Top of SOURCE DATA

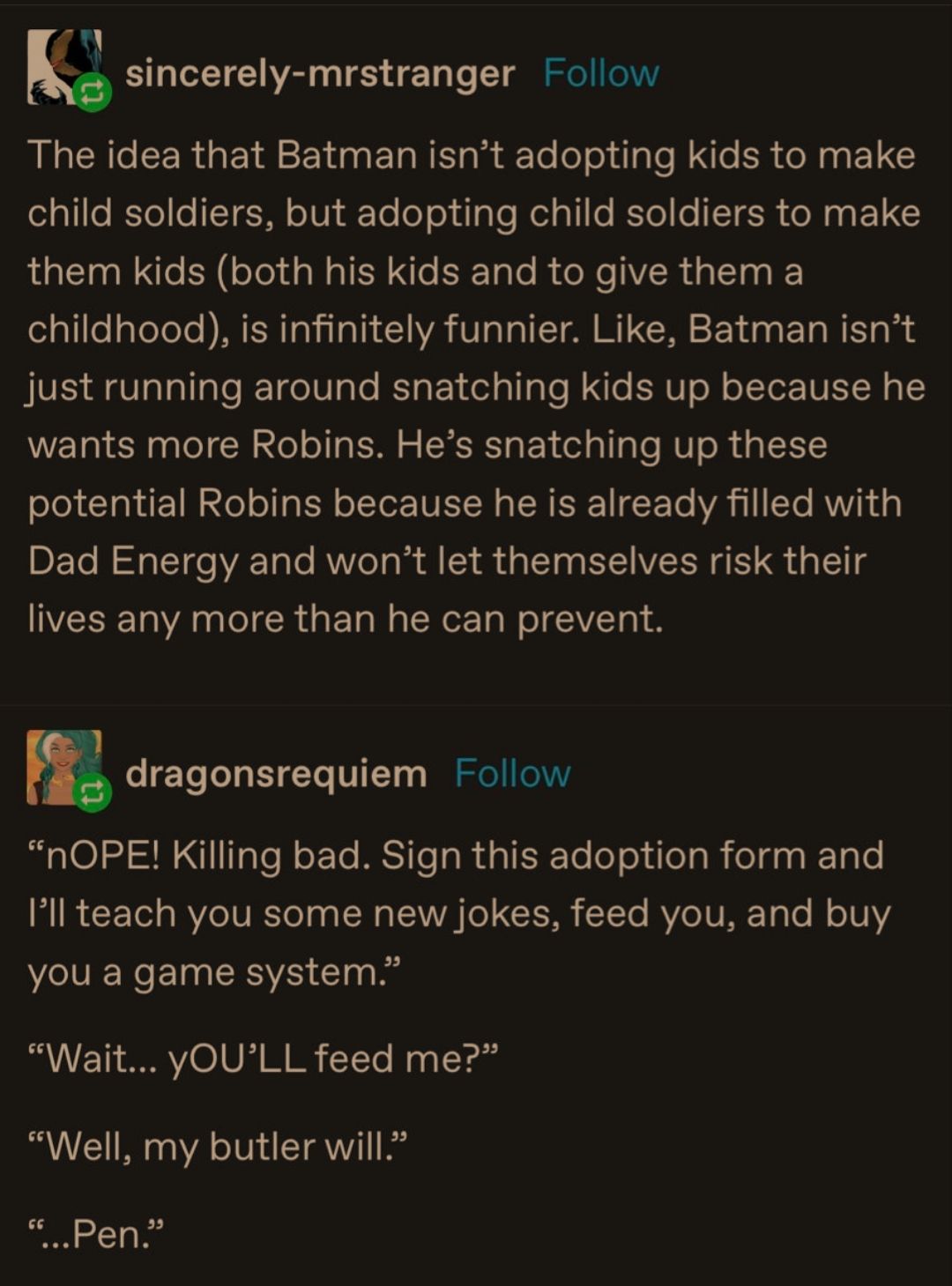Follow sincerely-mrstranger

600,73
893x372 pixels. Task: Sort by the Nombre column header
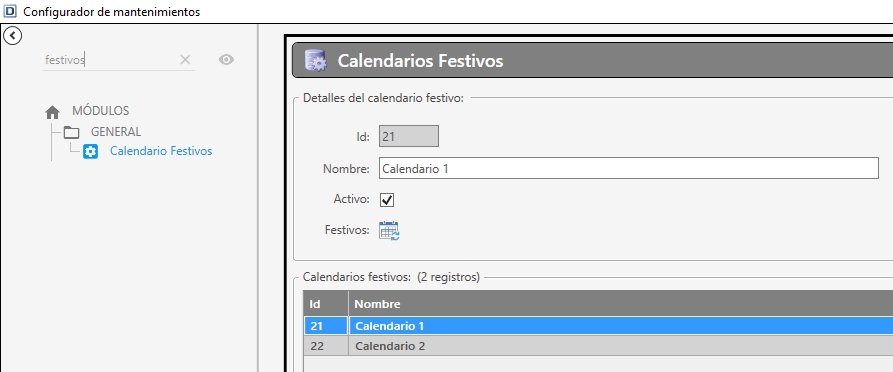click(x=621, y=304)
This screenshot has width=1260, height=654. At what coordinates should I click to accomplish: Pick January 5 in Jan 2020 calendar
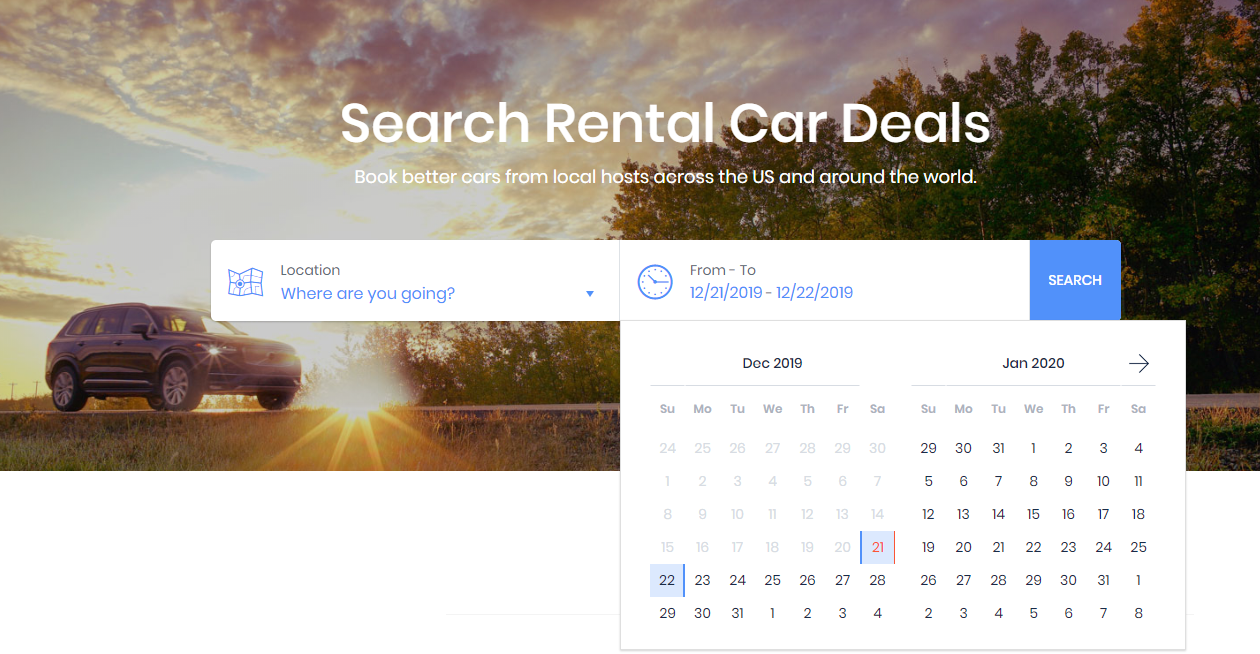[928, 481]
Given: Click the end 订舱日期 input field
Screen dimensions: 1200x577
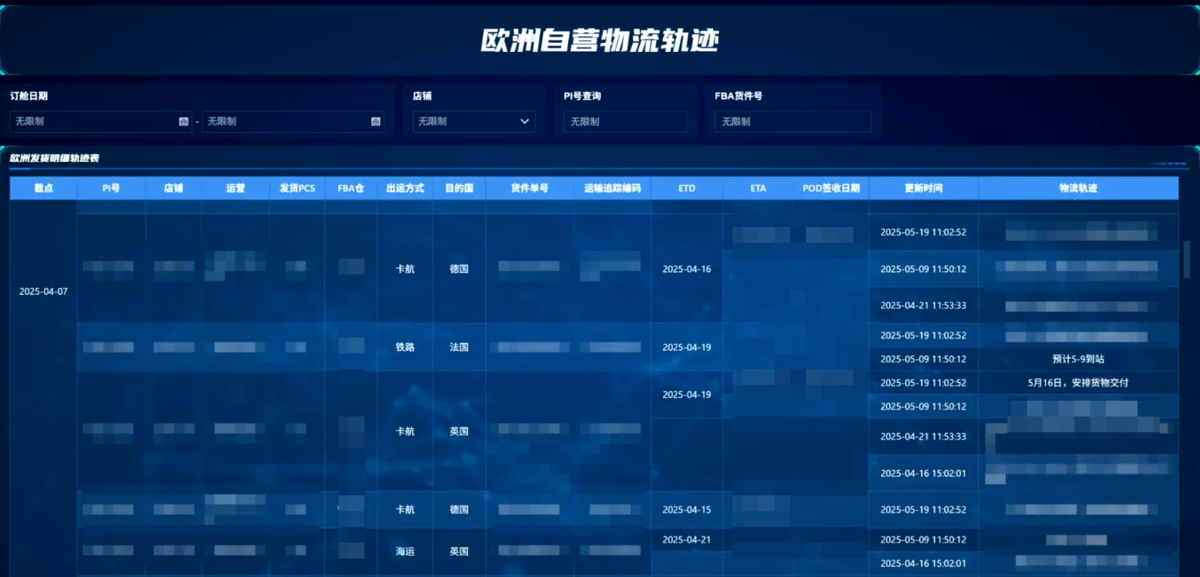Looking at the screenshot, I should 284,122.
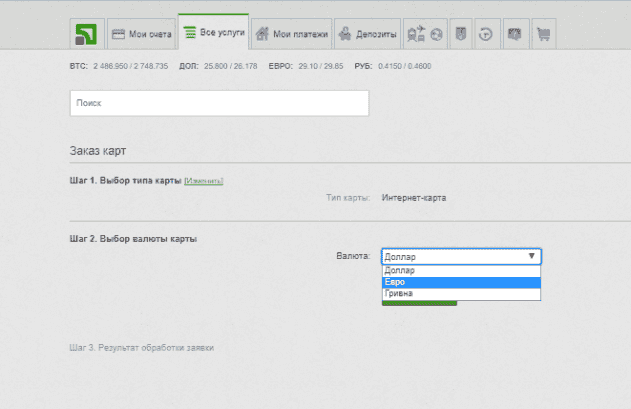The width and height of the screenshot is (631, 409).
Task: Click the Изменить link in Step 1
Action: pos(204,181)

Bottom of SOURCE DATA
Top of SOURCE DATA

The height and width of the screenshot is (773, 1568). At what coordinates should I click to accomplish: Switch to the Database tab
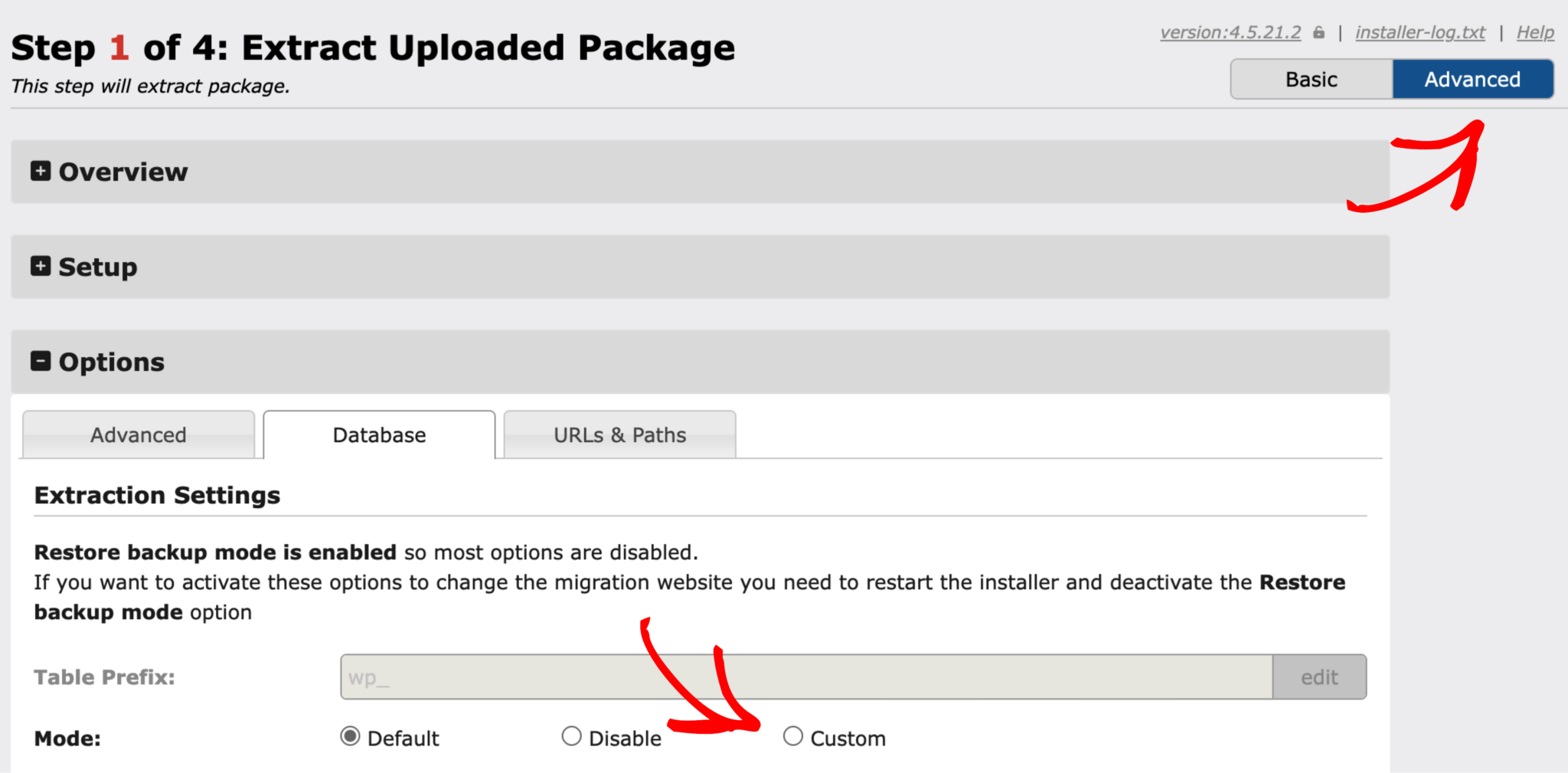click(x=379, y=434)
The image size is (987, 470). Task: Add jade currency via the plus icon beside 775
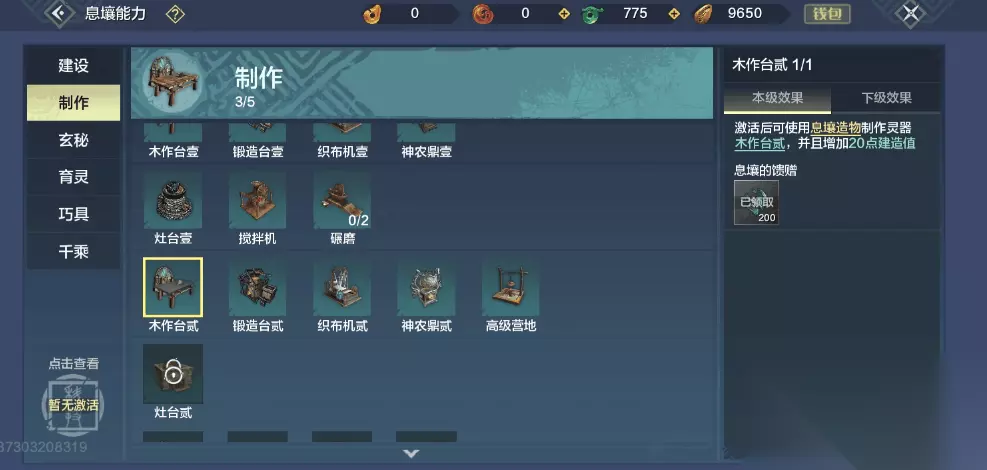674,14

Bottom of SOURCE DATA

* _PROBLEM TO WORK ON_:
Transcribe only the lines above that start at the line containing "893x372 pixels. Task: Sort" and end at the line containing "Given: Click the end 订舱日期 input field". Omit pictures.

* _RESPONSE TO THIS EXERCISE_:
893x372 pixels. Task: Sort by the Nombre column header
click(x=621, y=304)
This screenshot has width=1260, height=654. At what coordinates should I click to accomplish: Pick January 5 in Jan 2020 calendar
[928, 481]
Given: Click the end 订舱日期 input field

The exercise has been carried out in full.